​Minnesota hopes to spur agencies to action with cyber score cards

It’s not enough to know that cybersecurity is important — government has to act on it, said Thomas Schaeffer, assistant commissioner and executive director of enterprise operations at MN.IT Services, Minnesota’s state IT office.

Educating people on the importance of cybersecurity and getting the funding to adequately protect the state are two of the biggest challenges faced by MN.IT, Schaeffer said. One way they’re facing that challenge is by bringing in their partners to create agency risk score cards that get those agencies to seek funding on top of the state’s existing charge-back model.

The office is also pursuing legislation that could generate additional cybersecurity funding, he said.

“This year’s been a difficult one for us because we are pushing cybersecurity and trying to figure out how to fund cybersecurity,” Schaeffer said. “Funding really is the hardest thing for us right now. And things around cybersecurity are not the cheapest things.”

Other challenges facing Minnesota include a shift in culture that prioritizes service delivery and deviates from an “IT for the sake of IT” approach.

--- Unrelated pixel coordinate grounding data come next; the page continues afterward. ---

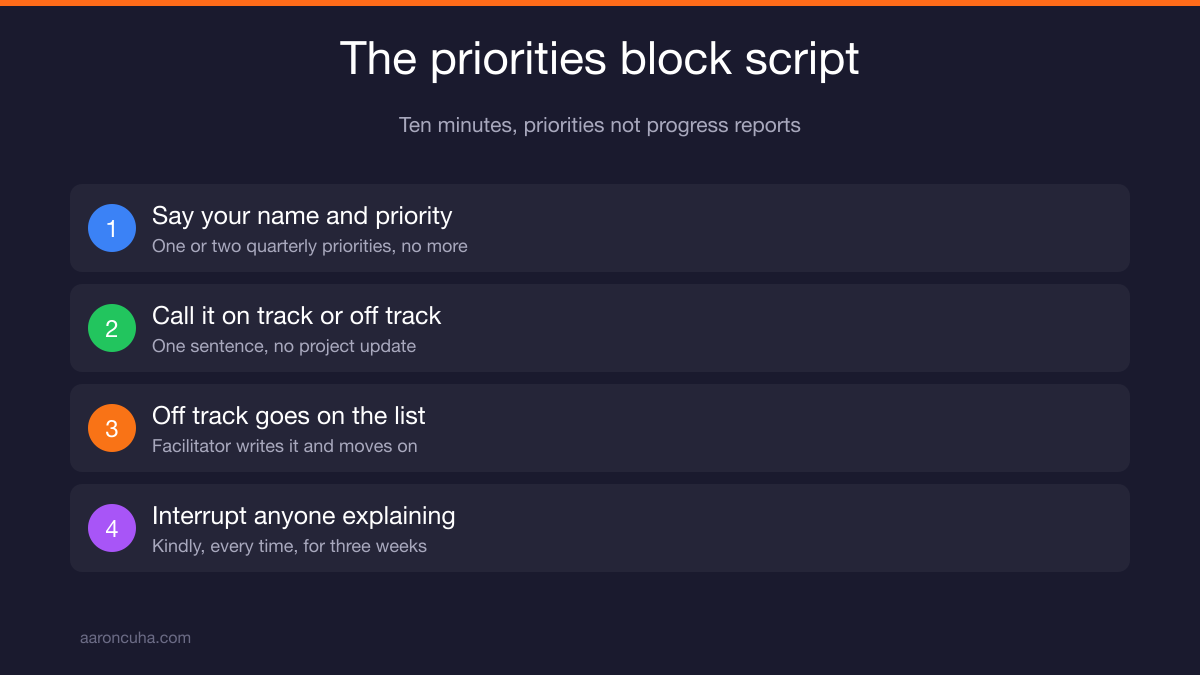Screen dimensions: 1200x675
Task: Select the 'Off track goes on the list' heading
Action: point(289,416)
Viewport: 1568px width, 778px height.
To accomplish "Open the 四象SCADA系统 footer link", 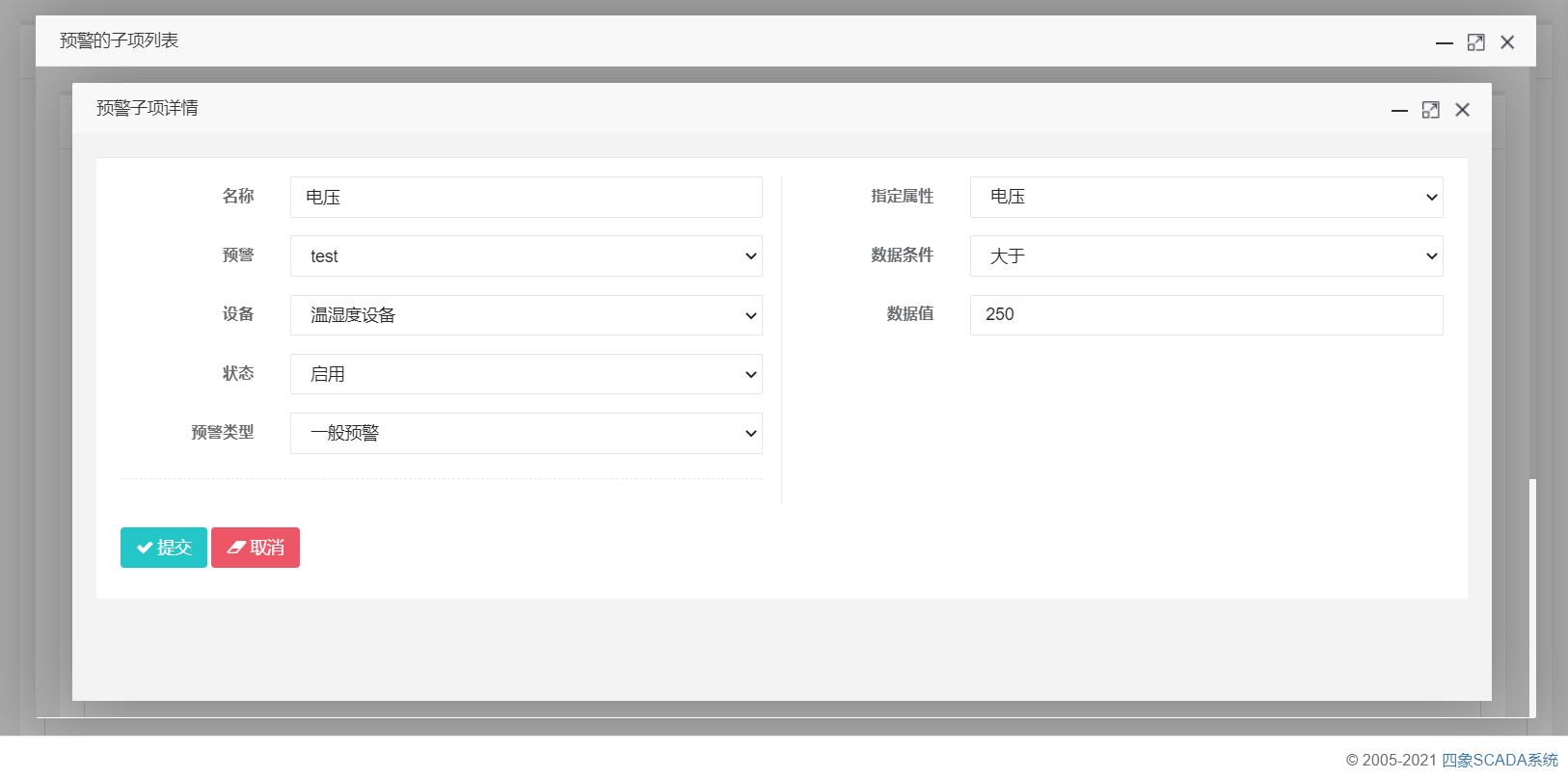I will pyautogui.click(x=1500, y=761).
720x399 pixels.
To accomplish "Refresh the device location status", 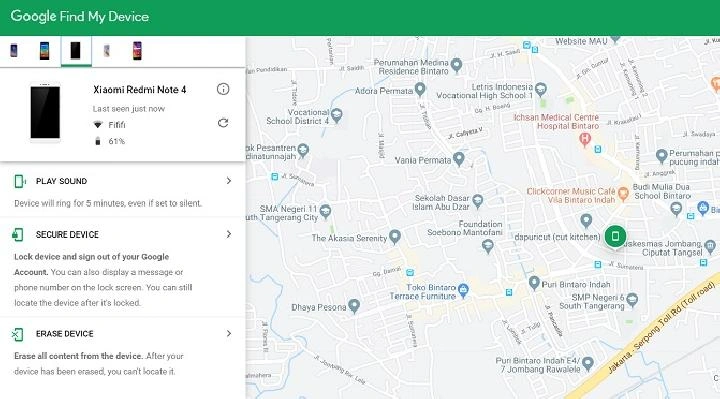I will tap(223, 123).
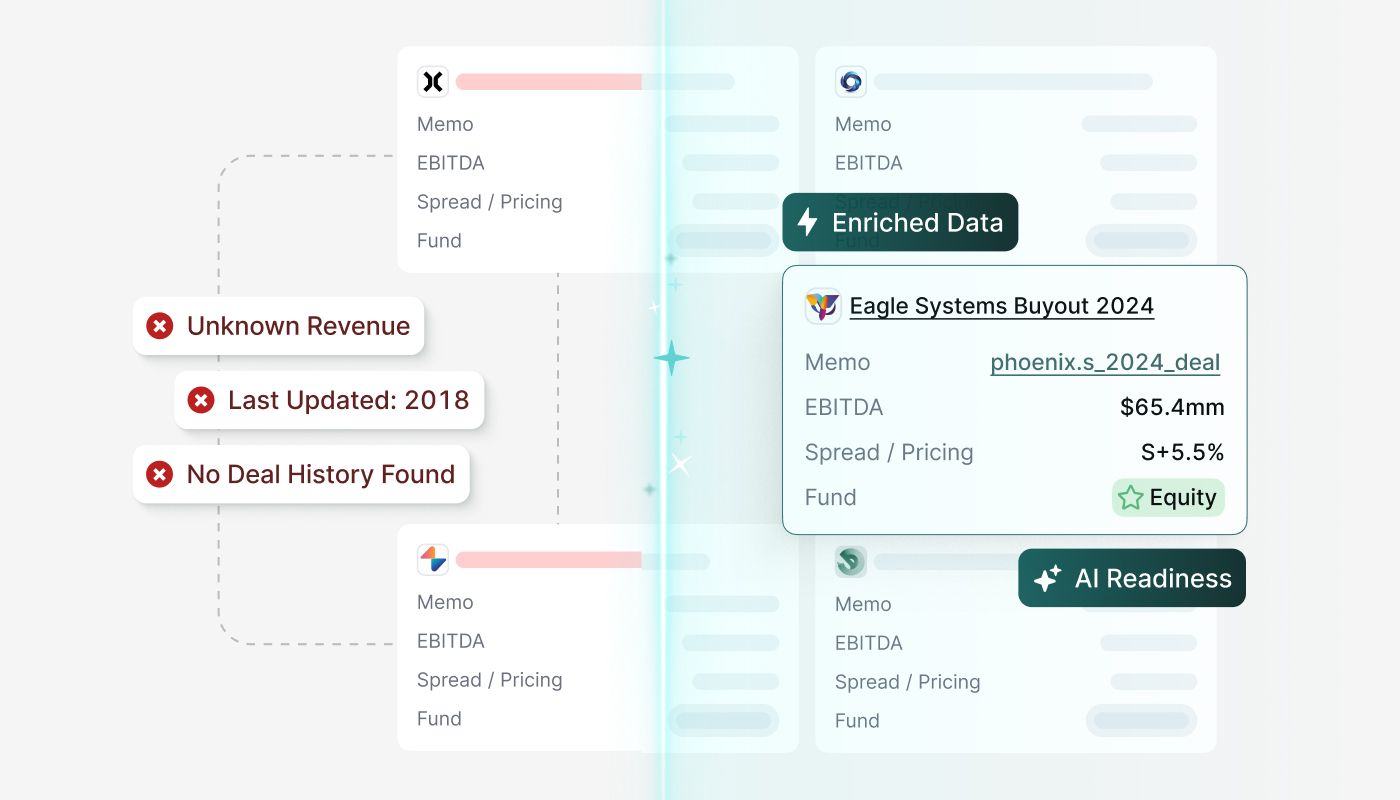Click the red X on Unknown Revenue alert
Image resolution: width=1400 pixels, height=800 pixels.
(x=159, y=326)
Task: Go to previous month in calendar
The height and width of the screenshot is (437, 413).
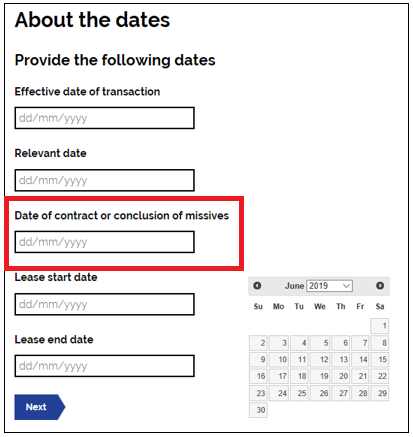Action: (257, 286)
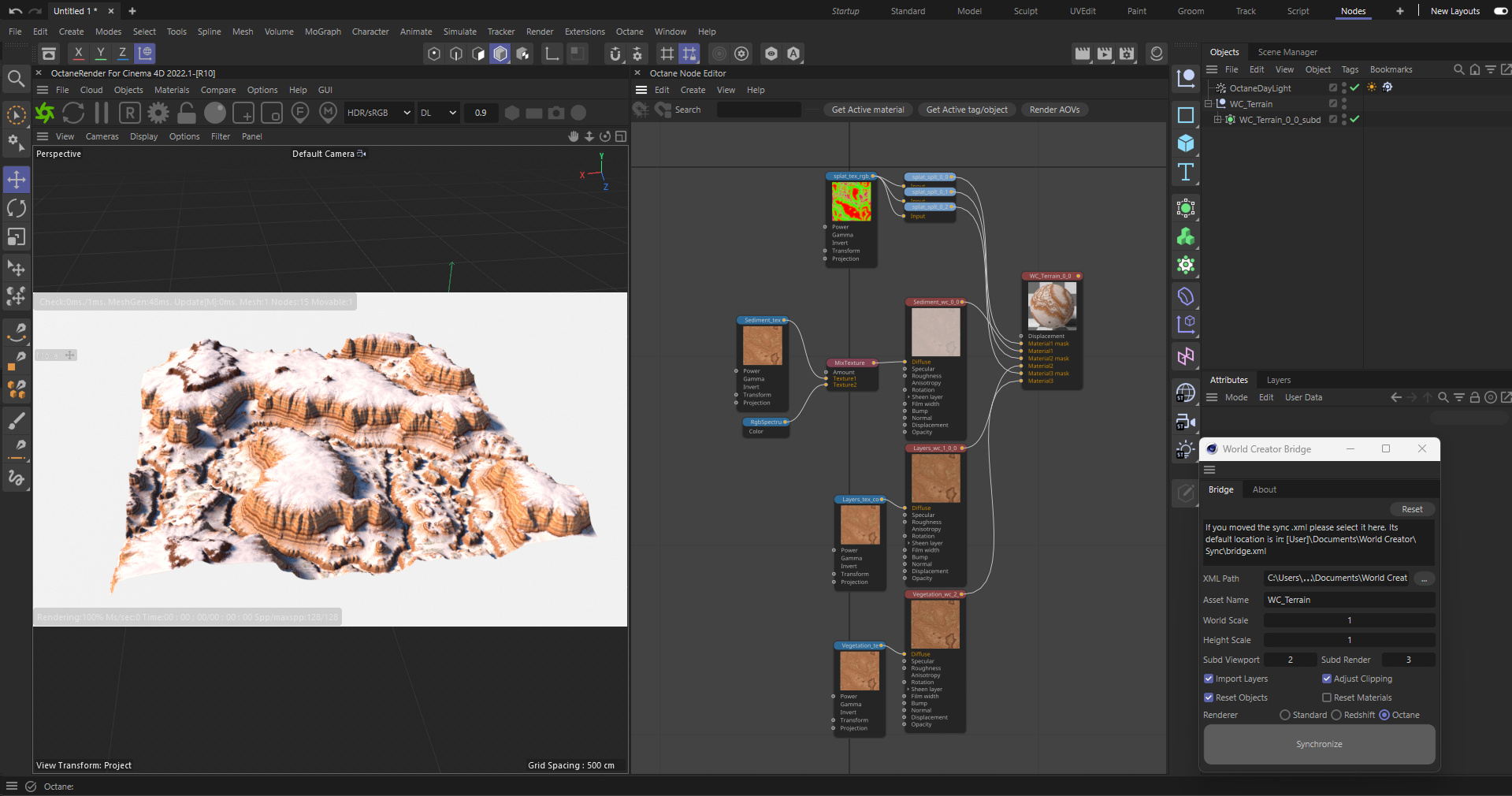The width and height of the screenshot is (1512, 796).
Task: Expand the WC_Terrain_0_0_subd tree item
Action: [x=1217, y=120]
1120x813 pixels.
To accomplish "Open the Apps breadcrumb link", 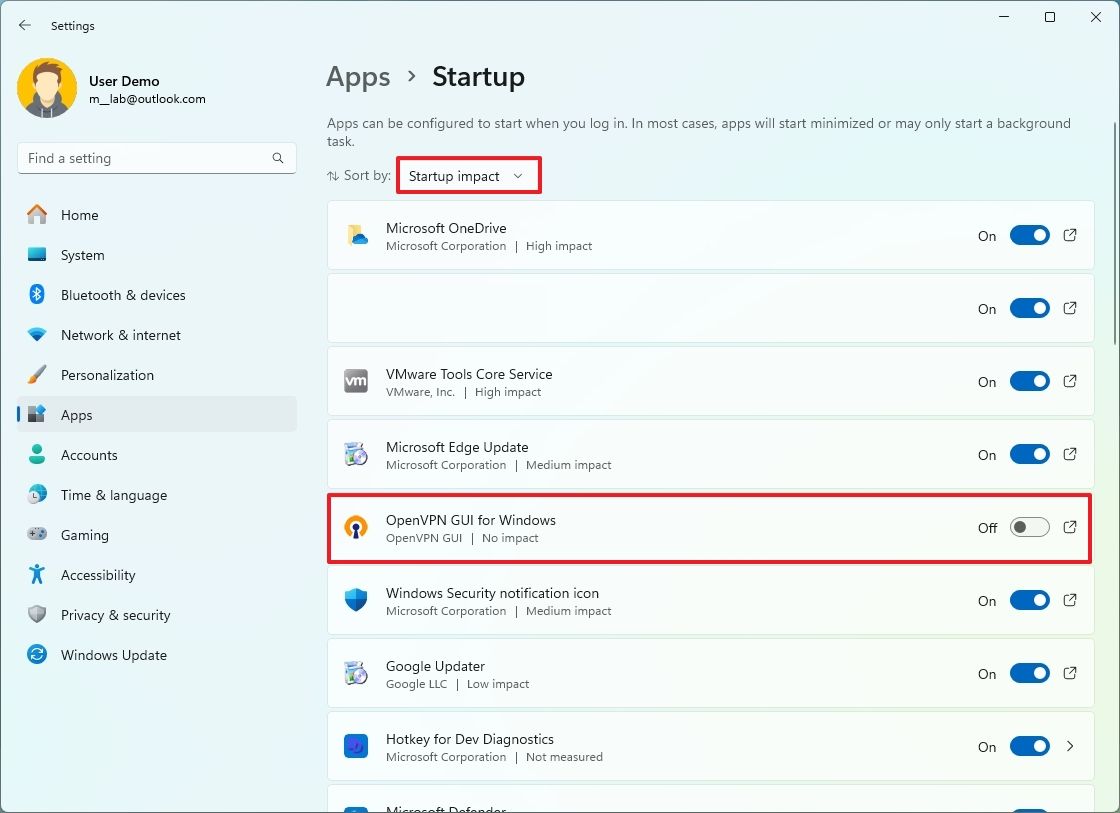I will (x=358, y=76).
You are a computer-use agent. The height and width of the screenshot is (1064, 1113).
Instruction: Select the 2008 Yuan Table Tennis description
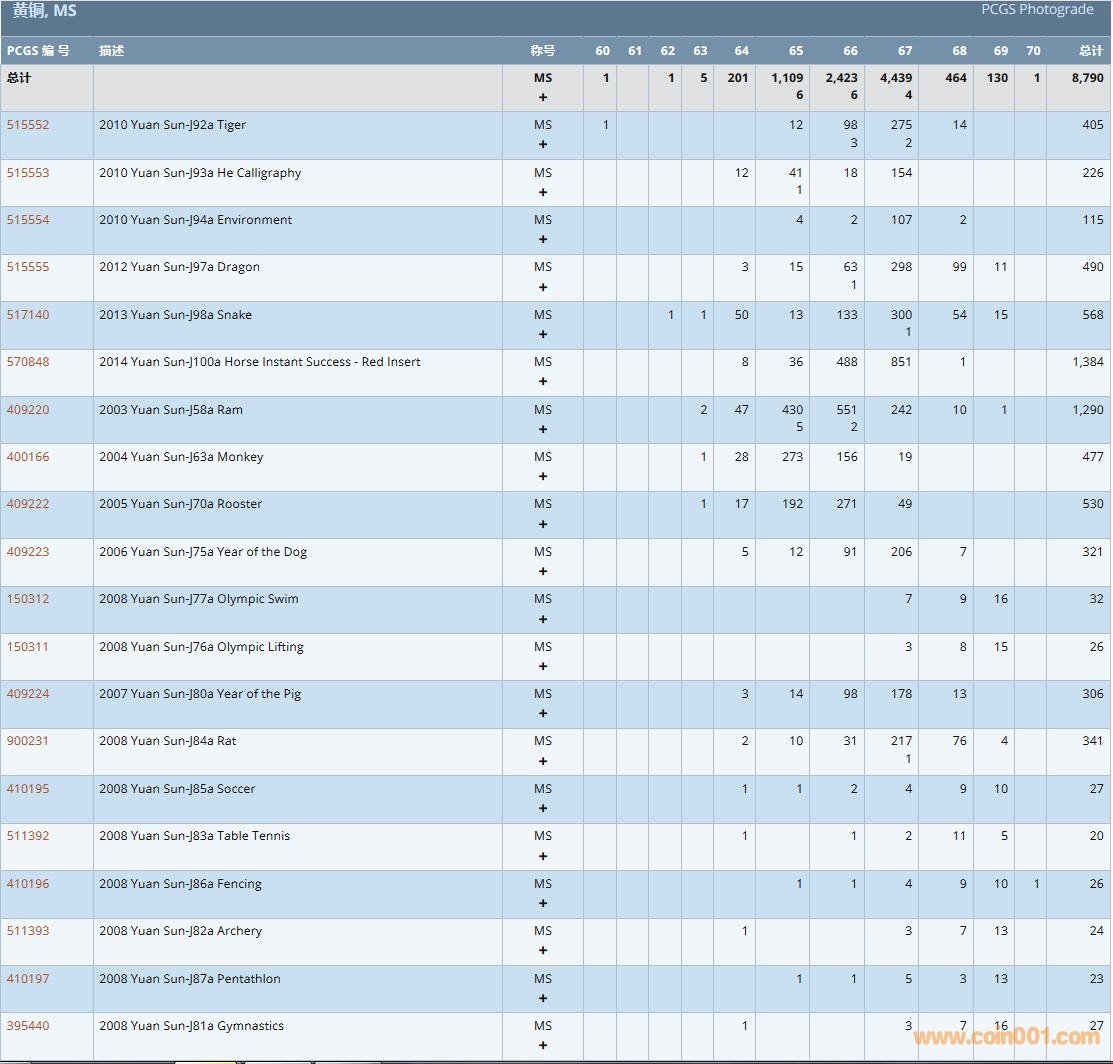point(194,836)
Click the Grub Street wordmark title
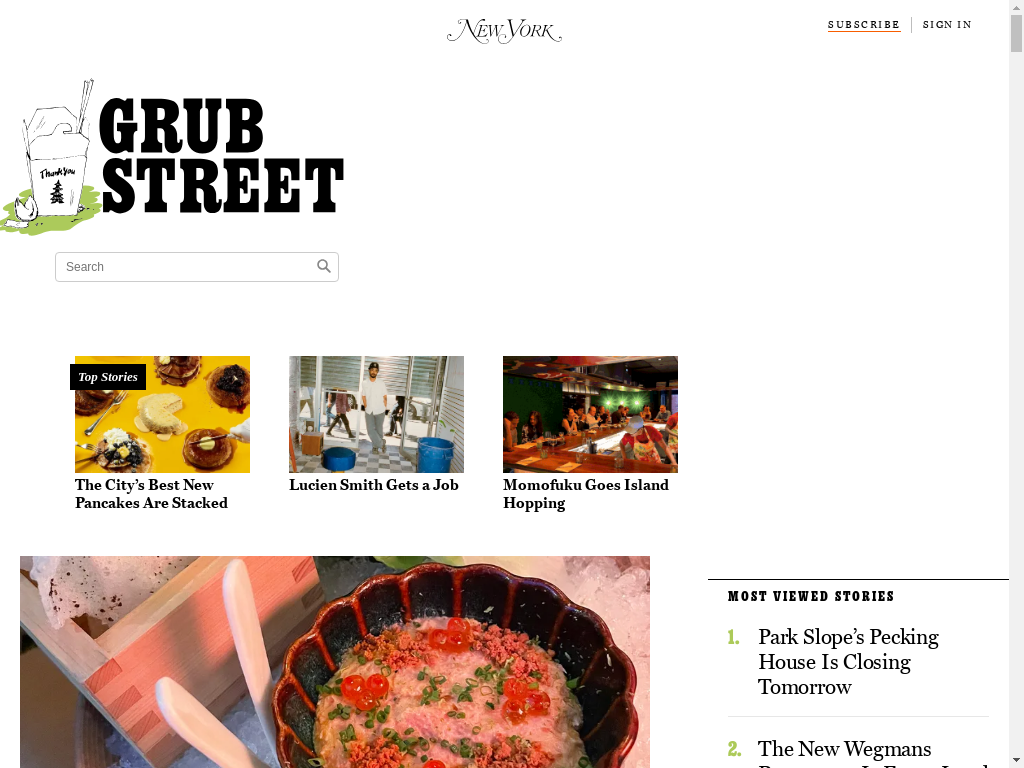This screenshot has width=1024, height=768. click(221, 156)
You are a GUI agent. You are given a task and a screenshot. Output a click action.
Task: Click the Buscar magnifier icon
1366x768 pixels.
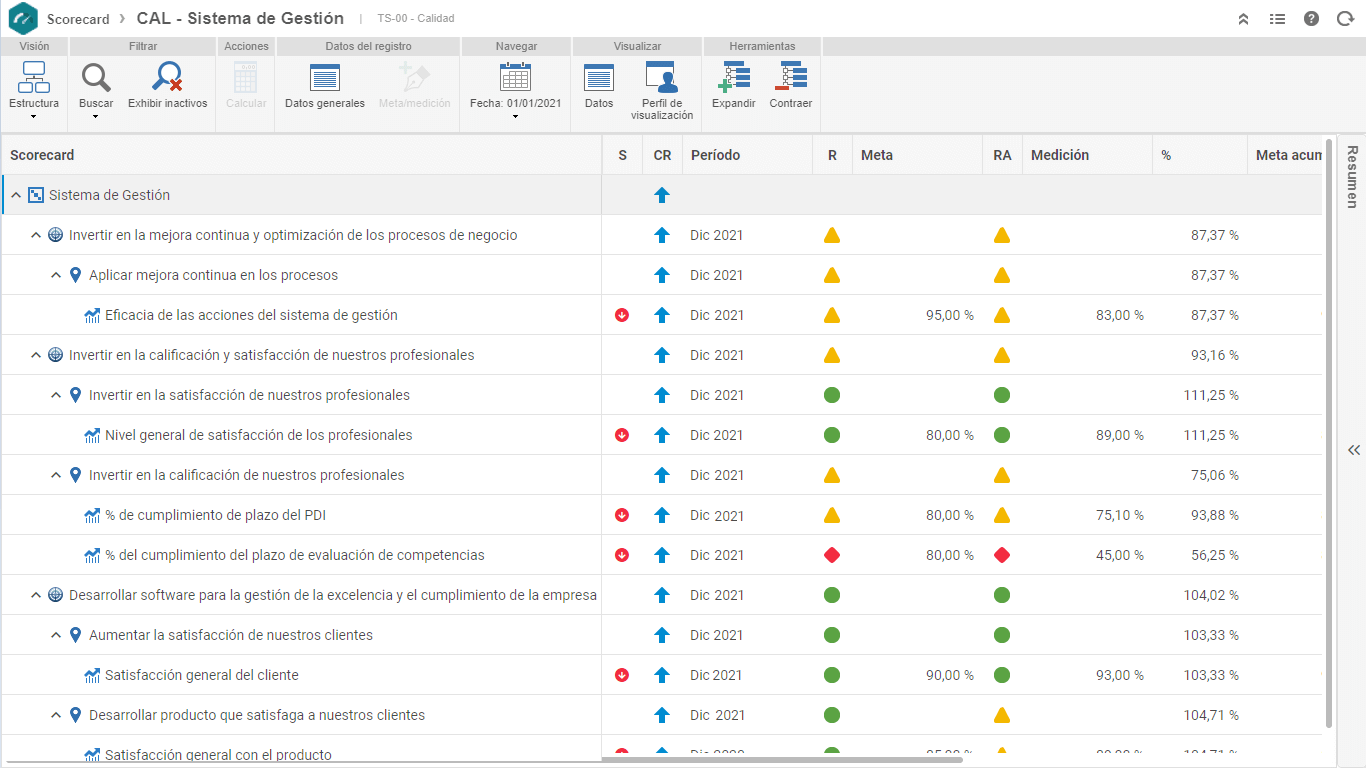96,78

Data center consolidation has allowed the state to reduce its data center count from 49 to less than 30. Consolidating data centers is accompanied by a drive to consolidate processes and flatten their workflow, he said.

“We’ve brought our business partners into the equation,” Schaeffer said, “and talked to them about what they’re doing and what they need from us, so collaboration with them and it also includes our vendor partners and making sure we have their buy-in for what we’re trying to deliver for our customers and for the citizens of the state of Minnesota.”